BENTONVILLE, Arkansas, June 6 (Reuters) - Paper shelf
price labels are going away at thousands of Walmart ( WMT ) stores.
The company on Thursday announced an expanded roll-out of
digital shelf labels that will allow it to update prices on over
120,000 items within minutes.
Weekly updates to paper shelf labels typically took a store
worker about two days. With digital labels, prices can be
updated within two minutes after a few clicks through its mobile
app for workers called Me@Walmart, the company said.
The new labels are small square screens that look very much
like the paper labels they will replace.

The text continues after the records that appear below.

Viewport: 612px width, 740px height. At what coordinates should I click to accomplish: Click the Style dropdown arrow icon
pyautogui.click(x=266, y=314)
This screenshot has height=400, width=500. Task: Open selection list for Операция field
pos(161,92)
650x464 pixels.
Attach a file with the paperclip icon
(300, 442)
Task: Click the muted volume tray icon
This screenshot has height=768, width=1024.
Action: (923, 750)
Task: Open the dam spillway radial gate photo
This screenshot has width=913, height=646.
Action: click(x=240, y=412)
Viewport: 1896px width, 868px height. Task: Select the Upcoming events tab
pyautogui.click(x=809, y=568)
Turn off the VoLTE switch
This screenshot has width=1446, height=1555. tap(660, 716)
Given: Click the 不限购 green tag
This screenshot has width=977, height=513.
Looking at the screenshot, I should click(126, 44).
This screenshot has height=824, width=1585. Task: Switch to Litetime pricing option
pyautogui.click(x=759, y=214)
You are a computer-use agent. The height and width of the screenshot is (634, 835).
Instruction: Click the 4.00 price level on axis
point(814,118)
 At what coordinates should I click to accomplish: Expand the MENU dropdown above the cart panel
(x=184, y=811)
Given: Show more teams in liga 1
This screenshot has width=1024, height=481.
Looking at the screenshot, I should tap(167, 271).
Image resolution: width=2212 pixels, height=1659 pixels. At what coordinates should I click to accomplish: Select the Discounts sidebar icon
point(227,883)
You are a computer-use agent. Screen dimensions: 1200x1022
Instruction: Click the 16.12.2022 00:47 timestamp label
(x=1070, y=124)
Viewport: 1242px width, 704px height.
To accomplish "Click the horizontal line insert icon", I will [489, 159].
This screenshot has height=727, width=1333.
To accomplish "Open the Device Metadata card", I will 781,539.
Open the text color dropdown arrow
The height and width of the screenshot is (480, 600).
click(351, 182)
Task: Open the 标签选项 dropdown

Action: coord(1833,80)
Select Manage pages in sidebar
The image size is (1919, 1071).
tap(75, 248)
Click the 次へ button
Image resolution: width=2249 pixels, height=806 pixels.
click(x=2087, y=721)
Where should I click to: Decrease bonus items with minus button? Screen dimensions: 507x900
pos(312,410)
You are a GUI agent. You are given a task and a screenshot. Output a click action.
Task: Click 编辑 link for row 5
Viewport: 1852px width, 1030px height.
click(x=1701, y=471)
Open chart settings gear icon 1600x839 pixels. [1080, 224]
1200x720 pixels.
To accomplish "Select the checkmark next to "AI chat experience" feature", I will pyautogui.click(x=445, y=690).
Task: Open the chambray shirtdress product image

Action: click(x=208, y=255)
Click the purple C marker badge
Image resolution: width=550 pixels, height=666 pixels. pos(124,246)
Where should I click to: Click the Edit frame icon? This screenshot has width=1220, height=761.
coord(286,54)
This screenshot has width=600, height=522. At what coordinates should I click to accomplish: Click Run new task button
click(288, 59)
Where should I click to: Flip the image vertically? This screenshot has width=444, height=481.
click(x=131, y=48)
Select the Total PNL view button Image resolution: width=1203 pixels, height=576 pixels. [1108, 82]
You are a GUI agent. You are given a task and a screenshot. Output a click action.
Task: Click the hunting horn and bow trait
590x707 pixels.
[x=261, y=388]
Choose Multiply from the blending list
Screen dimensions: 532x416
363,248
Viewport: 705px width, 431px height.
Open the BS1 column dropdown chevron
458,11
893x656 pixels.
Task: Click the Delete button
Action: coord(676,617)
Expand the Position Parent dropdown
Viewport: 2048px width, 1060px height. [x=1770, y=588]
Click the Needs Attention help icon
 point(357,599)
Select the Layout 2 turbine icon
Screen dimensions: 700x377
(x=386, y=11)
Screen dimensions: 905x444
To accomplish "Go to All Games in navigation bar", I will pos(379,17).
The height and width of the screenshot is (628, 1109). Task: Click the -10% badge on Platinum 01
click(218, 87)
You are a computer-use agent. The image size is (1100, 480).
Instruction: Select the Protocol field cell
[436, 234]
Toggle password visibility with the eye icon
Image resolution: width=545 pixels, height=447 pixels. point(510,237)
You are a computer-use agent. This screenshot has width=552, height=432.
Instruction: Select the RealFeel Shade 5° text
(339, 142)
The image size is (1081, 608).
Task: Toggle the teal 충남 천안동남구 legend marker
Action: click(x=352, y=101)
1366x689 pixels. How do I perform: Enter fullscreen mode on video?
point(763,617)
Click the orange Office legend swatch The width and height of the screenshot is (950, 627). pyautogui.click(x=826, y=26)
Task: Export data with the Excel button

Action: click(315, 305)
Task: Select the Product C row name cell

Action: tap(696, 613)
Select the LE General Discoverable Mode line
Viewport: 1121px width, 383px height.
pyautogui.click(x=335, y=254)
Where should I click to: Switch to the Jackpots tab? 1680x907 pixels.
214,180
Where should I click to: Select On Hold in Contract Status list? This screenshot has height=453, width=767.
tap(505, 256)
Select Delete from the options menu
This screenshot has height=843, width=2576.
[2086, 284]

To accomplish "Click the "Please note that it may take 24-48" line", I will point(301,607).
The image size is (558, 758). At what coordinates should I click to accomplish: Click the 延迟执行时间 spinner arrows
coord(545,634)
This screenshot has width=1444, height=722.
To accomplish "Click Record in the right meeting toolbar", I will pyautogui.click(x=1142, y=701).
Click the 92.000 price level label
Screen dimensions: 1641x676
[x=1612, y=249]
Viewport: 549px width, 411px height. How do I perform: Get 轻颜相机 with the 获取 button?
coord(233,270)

They will also enable
workers to pick products for online order fulfillment faster,
the company said in a statement.
The digital shelf tags will appear on shelves at 2,300
stores by 2026, said Greg Cathey, senior vice president of
transformation and innovation at Walmart ( WMT ), which operates 4,700
U.S. stores.
The way companies price products have become a hot button
issue recently after burger chain Wendy's was scorched
on social media after its CEO suggested it may start testing
"dynamic pricing" or surge pricing based on demand, especially
during peak hours of the day.
Cathey said Walmart ( WMT ) had no plans to do that.
"It is absolutely not going to be one hour it is this price
and the next hour it is not," he said on the sidelines of
Walmart's ( WMT ) annual shareholder meet in Bentonville, Arkansas, on
Thursday.
Merchants typically provided pricing updates to Walmart ( WMT ) on a
weekly basis, but with digital price tags, they can pass on
price changes to Walmart ( WMT ) daily, Walmart ( WMT ) spokesperson Cristina
Rodrigues said.
Rodrigues said these prices are updated overnight, left the
same during the day and revisited again after store hours or
before the store opens the next day.